Für die „Autobahn-Rehe“ von der A 20 bei Rostock soll die Zeit des Grasens an der Schnellstraße heute ein unblutiges Ende finden: Die Tiere, die dort seit Monaten immer wieder das zarte Grün vom Randstreifen zupfen und so den Verkehr gefährden, sollen mit einer Treibjagd ohne den Einsatz von Waffen verscheucht werden. Fast 40 Jäger und Mitarbeiter der Straßenmeisterei sollen nach Angaben des Verkehrsministeriums im Einsatz sein. Die Autobahn soll dazu ab 9 Uhr für bis zu acht Stunden auf etwa 15 Kilometern Länge zwischen den Anschlussstellen Dummerstorf und Sanitz komplett gesperrt werden.

Zunächst sollten die Rehe vor eineinhalb Wochen erlegt werden. Doch dagegen gab es Widerstand aus dem Umweltministerium.

In der Nacht zu gestern sind Wildbiologen mit einer Wärmebildkamera das Autobahnstück abgefahren. Beim Scannen der Böschung stellten sie vier Rehe auf einem drei Kilometer langen Abschnitt fest, sagte eine Sprecherin. In der Nacht zu heute sollte das Scannen wiederholt werden. „Sobald der Standort der Rehe erneut ausgemacht wurde, werden die Zäune im betreffenden Autobahnabschnitt links und rechts auf einer Länge von etwa 40 Metern geöffnet und Fluchtmöglichkeiten in Richtung der Fahrbahn abgesperrt“, erklärte Umweltminister Till Backhaus (SPD) das geplante Vorgehen. Auf diese Weise würden die Tiere entlang des Zaunes aus der Gefahrenzone bis hin zur Öffnung dirigiert, wo sie dann auf das offene Feld entweichen sollen.

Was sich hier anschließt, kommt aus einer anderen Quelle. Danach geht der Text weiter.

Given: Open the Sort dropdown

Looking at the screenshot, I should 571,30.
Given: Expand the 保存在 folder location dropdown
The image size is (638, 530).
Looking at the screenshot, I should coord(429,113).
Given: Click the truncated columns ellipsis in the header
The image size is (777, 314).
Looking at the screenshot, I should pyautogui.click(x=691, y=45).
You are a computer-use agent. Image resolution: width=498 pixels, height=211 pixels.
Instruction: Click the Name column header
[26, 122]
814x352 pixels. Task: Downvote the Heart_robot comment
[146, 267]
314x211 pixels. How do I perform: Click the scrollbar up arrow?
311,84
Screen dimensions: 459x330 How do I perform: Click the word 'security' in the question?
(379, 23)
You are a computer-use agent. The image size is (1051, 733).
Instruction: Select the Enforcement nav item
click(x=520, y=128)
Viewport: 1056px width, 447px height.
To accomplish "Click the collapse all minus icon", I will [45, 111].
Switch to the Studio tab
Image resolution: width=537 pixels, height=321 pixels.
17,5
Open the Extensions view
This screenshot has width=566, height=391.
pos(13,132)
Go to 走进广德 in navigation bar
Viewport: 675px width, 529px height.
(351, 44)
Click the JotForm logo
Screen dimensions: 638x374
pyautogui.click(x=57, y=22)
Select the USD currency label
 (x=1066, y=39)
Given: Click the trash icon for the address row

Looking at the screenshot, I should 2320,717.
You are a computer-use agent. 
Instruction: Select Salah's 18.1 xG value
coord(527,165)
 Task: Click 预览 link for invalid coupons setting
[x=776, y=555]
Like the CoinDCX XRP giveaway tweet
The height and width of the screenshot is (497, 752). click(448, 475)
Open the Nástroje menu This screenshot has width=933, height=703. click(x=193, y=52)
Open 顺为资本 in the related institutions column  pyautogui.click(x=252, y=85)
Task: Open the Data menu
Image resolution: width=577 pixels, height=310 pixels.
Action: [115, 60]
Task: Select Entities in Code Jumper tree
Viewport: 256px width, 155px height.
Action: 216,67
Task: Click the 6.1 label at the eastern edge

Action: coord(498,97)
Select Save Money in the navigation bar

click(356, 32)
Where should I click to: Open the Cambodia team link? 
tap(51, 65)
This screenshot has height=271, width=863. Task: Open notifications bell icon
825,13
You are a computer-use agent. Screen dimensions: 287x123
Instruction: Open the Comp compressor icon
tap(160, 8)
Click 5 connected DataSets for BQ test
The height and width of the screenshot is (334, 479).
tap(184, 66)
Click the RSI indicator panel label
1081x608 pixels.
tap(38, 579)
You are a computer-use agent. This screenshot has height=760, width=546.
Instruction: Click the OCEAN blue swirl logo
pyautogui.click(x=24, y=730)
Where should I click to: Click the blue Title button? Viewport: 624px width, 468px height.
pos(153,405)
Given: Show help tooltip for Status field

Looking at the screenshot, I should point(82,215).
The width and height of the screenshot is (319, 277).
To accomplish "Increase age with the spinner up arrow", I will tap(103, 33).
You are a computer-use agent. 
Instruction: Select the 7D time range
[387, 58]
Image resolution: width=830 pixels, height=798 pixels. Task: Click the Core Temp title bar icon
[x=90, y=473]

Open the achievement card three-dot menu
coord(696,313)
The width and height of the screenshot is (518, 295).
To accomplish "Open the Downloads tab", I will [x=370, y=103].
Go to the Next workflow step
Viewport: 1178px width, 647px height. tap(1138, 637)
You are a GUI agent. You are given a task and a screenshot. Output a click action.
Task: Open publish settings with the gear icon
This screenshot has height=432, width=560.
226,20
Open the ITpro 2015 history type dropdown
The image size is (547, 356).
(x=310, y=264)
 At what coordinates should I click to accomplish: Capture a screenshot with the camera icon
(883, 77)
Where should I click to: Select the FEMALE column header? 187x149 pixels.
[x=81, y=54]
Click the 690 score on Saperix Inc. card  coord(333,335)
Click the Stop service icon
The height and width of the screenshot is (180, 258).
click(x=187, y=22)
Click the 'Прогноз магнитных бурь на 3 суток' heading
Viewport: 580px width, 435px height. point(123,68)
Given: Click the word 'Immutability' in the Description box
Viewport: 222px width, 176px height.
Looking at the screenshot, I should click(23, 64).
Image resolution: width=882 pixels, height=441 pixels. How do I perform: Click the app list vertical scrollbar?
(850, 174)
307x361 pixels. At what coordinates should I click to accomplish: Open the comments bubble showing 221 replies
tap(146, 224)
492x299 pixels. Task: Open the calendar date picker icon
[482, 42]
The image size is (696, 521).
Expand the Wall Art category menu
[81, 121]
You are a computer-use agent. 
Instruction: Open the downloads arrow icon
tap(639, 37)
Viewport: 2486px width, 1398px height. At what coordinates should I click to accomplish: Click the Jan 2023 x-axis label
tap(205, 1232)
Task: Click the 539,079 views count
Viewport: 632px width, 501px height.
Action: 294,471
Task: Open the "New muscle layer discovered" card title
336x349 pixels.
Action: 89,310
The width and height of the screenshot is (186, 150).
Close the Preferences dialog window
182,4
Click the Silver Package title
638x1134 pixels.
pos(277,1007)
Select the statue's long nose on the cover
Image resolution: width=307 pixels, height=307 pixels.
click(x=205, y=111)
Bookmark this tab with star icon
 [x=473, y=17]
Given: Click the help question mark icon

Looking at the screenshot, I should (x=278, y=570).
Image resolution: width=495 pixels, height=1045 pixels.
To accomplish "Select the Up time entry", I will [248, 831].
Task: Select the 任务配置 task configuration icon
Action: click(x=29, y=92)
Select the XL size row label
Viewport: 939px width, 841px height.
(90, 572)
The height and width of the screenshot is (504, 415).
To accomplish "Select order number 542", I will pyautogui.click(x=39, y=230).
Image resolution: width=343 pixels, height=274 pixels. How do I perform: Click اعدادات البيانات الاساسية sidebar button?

Eine 100-prozentige Sicherheit, dass die Tiere nicht an die A 20 zurückkehren, gibt es nach Worten des Ministeriums-Sprechers aber nicht. Schon in der Vergangenheit hatte es Versuche gegeben, die Rehe aus dem Bereich innerhalb des Wildschutzzaunes zu vertreiben. Sie waren jedoch den Zaun entlang bis zur nächsten Anschlussstelle gelaufen und dort wieder auf den Randstreifen gelangt.